2. 「無精子症」と聞いた瞬間に、ドミノ倒しが始まった
先日、病院で「無精子症です」と告げられた瞬間でした。 普通なら「悲しい」という感情で立ち止まるところですが、私の頭の中では勝手に、終わりきない「連想ゲーム」が始まってしまいました。
- 「無精子症」 だから、子供はできない。
- 子供がいないなら、妻は不幸になる。
- 不幸になるなら、私と一緒にいないほうがいい。
- きっと別れることになる。
- 私はこの先ずっと一人ぼっちだ。
- 私はだれにも必要とされないんだ。
たった数秒のあいだに、まだ起きていない何十年も先の悪い未来まで、ドミノ倒しのように進んでしまいました。
3. 頭の中の「ブレーキ」が壊れている感覚
「まだ決まったわけじゃない」「落ち着こう」と自分に言い聞かせても、頭の中のドミノは止まりません。
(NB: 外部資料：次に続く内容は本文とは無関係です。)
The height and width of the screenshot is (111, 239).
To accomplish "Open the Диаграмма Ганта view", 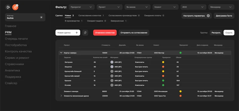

自分の頭なのに、自分の意志では制御できない。 これが、ADHDの私が抱えている「頭の多動(たどう)」という状態です。
一度スイッチが入ると、思考の暴走が止まりません。
4. 妻の言葉が、ドミノを止めてくれた
パニックになり、真っ暗な未来の中にいた私を救ってくれたのは、隣にいた妻の言葉でした。
「子供ができなくても、あなたと一緒にいたい」
この、はっきりとした迷いのない一言が、倒れ続けていたドミノを「ガシャン」と止めてくれました。 脳内のうるさいおしゃべりが、その瞬間だけ、静かになったのです。